White-box test design techniques include the following code coverage criteria:
- Control flow testing
- Data flow testing
- Branch testing
- Statement coverage
- Decision coverage
- Modified condition/decision coverage
- Prime path testing
- Path testing
White-box testing is a method of testing the application at the level of the source code. These test cases are derived through the use of the design techniques mentioned above: control flow testing, data flow testing, branch testing, path testing, statement coverage and decision coverage as well as modified condition/decision coverage. White-box testing is the use of these techniques as guidelines to create an error-free environment by examining all code. These white-box testing techniques are the building blocks of white-box testing, whose essence is the careful testing of the application at the source code level to reduce hidden errors later on. These different techniques exercise every visible path of the source code to minimize errors and create an error-free environment. The whole point of white-box testing is the ability to know which line of the code is being executed and being able to identify what the correct output should be.
- Unit testing. White-box testing is done during unit testing to ensure that the code is working as intended, before integration happens with previously tested code. White-box testing during unit testing potentially catches many defects early on and aids in addressing defects that happen later on after the code is integrated with the rest of the application and therefore reduces the impacts of errors later in development.
- Integration testing. White-box testing at this level is written to test the interactions of interfaces with each other. The unit level testing made sure that each code was tested and working accordingly in an isolated environment and integration examines the correctness of the behaviour in an open environment through the use of white-box testing for any interactions of interfaces that are known to the programmer.
- Regression testing.

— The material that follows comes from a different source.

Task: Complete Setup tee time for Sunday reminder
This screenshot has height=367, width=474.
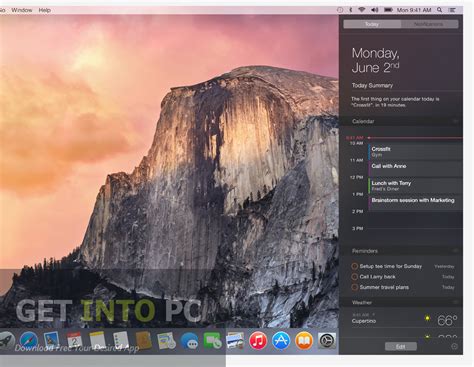Action: (x=354, y=266)
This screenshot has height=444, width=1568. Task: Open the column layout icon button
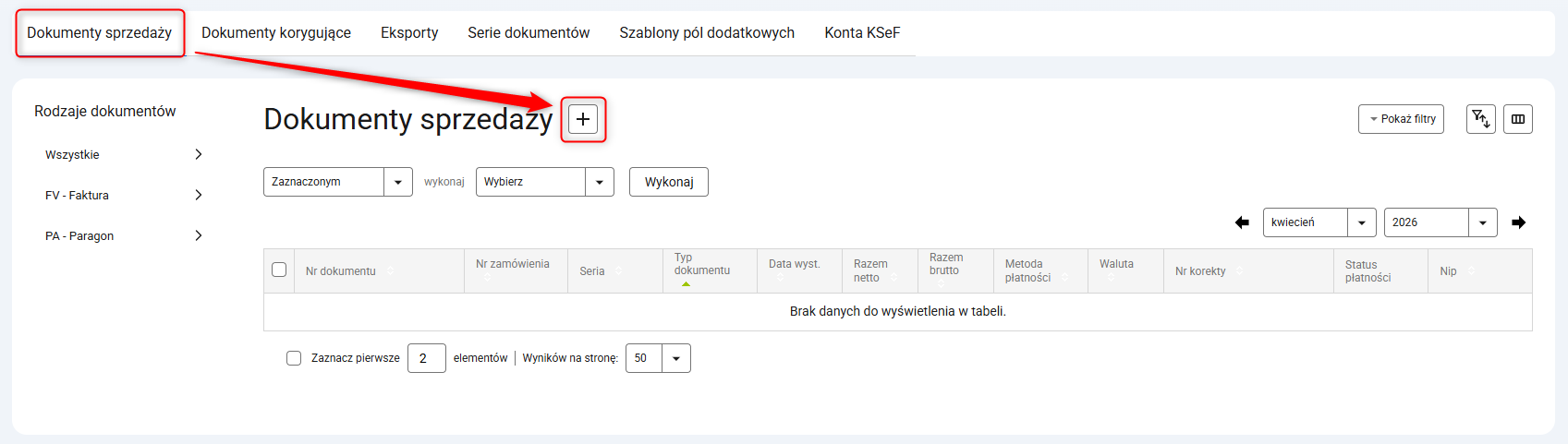[1517, 119]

White-box testing during regression testing is the use of recycled white-box test cases at the unit and integration testing levels.
White-box testing's basic procedures require the tester to have an in-depth knowledge of the source code being tested. The programmer must have a deep understanding of the application to know what kinds of test cases to create so that every visible path is exercised for testing. Once the source code is understood then it can be analyzed for test cases to be created. The following are the three basic steps that white-box testing takes in order to create test cases:
- Input involves different types of requirements, functional specifications, detailed designing of documents, proper source code and security specifications. This is the preparation stage of white-box testing to lay out all of the basic information.

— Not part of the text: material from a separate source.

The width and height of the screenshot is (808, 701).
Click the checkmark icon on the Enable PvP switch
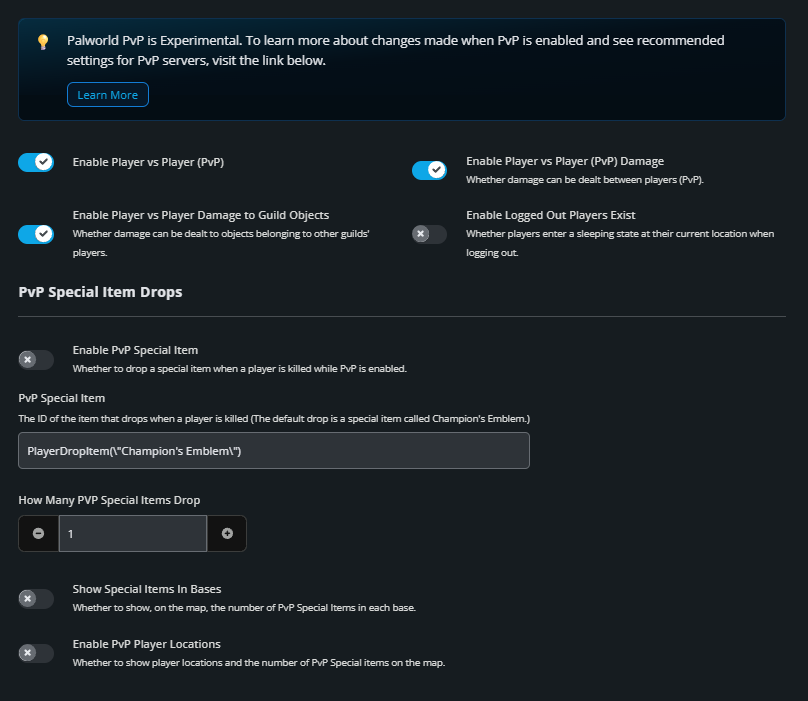[42, 161]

- Processing involves performing risk analysis to guide whole testing process, proper test plan, execute test cases and communicate results. This is the phase of building test cases to make sure they thoroughly test the application the given results are recorded accordingly.
- Output involves preparing final report that encompasses all of the above preparations and results.
- Side effects of having the knowledge of the source code is beneficial to thorough testing.
- Optimization of code becomes easy as inconspicuous bottlenecks are exposed.
- Gives the programmer introspection because developers carefully describe any new implementation.
- Provides traceability of tests from the source, thereby allowing future changes to the source to be easily captured in the newly added or modified tests.
- Easy to automate.
- Provides clear, engineering-based rules for when to stop testing.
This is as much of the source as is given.